Hamas lança foguetes contra Israel após bombardeio que matou 155 em Gaza

Não há notícias de feridos ou danos no sul de Israel, que está sob alerta. Israel diz que ataque está 'só começando'; palestinos prometem reação.







Militantes do movimento islâmico Hamas lançaram foguetes contra o sul de Israel neste sábado (27), em represália ao ataque aéreo israelense que, horas antes, matou mais de 155 pessoas e deixou centenas de feridos na Faixa de Gaza.

Não há notícias sobre danos ou feridos em território israelense. O Exército de Israel colocou as comunidades israelenses da fronteira em alerta.

A Força Aérea de Israel lançou um pesado ataque aéreo contra alvos do movimento islâmico Hamas em toda a Faixa de Gaza.

Pelo menos 155 pessoas morreram vítimas do bombardeio na Cidade de Gaza e em outras cidades e campos de refugiados do território, de acordo com o Hamas, que controla a região.

Segundo hospitais da região, há centenas de feridos. Os hospitais confirmam mortes na Cidade de Gaza e também em Khan Younis e Rafah, no sul do território.

O ministério israelense da Defesa confirmou o ataque, informou que não houve baixas israelenses e disse mais ações militares serão tomadas se for necessário. O porta-voz do Exército, Avi Benyahu, disse que a operação "recém-começou" e que não tem prazo para terminar.

O Hamas, a Jihad Islâmica e outros grupos islâmicos prometeram "vingança". O Hamas, que controla a Faixa de Gaza, pediu a seus integrantes que "vinguem pela força" a agressão de Israel, segundo comunicado difundido por rádio.

"Todos os combatentes estão autorizados a responder à matança israelense", disse um comunicado divulgado pela Jihad Islâmica.


Palestinos carregam ferido após bombardeio de Israel à Faixa de Gaza neste sábado (27). (Foto: Reuters)

O ataque israelense ocorreu às 11h30 locais (7h30 de Brasília). O porto de Gaza e instalações de segurança do Hamas foram danificados, segundo o movimento. O chefe de polícia da região, Tawfiq Jabber, teria sido morto durante o ataque.

Um dos bombardeios teria atingido um quartel onde ocorria uma cerimônia de graduação para novos membros, provocando várias mortes.

Imagens de TV mostraram corpos espalhados nas ruas e feridos sendo carregados, além de danos pesados em edifícios. Uma nuvem de fumaça negra erguia-se da cidade.

O governo israelense ameaçava havia vários dias iniciar uma intervenção militar na Faixa de Gaza, depois que os grupos radicais intensificaram os disparos de foguetes contra o sul do território israelense -um deles, acidentalmente, matou duas meninas palestinas, de 13 e 5 anos.

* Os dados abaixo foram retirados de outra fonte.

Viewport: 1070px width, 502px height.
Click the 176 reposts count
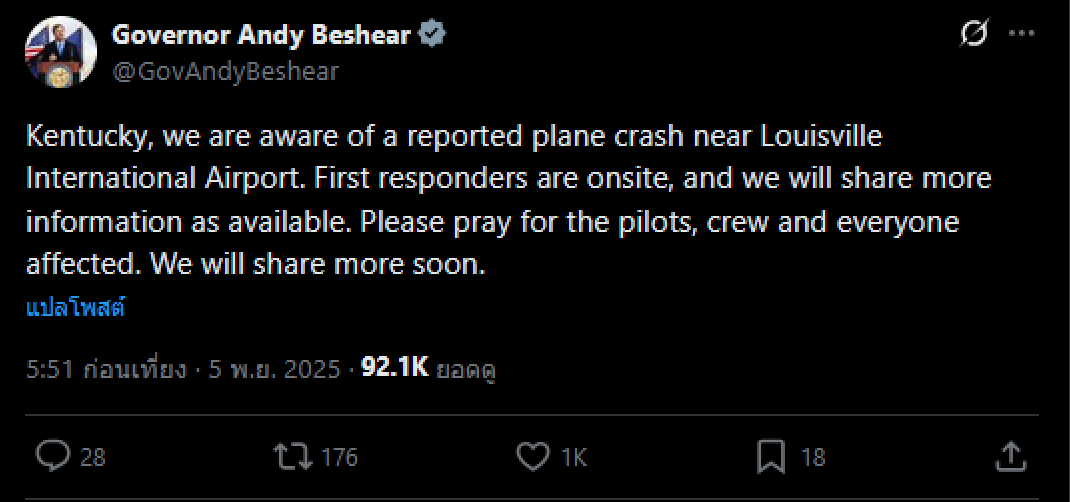340,458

Israel ampliou o bloqueio à Faixa de Gaza depois que o Hamas expulsou as forças da facção rival Fatah, tomando o território em junho de 2007.

Em junho de 2008, o Egito mediou uma trégua entre as duas partes. Mas, após vários incidentes de lado a lado, ela expirou no último dia 19 e acabou não sendo renovada, aumentando a tensão e a violência na região.


Abbas condena


O presidente palestino, Mahmud Abbas, condenou os ataques, segundo seu porta-voz. Ele disse que iniciou uma série de "contatos urgentes" com líderes internacionais para que tentem interromper a agressão, disse Nabil Abu Rudeina à France Presse.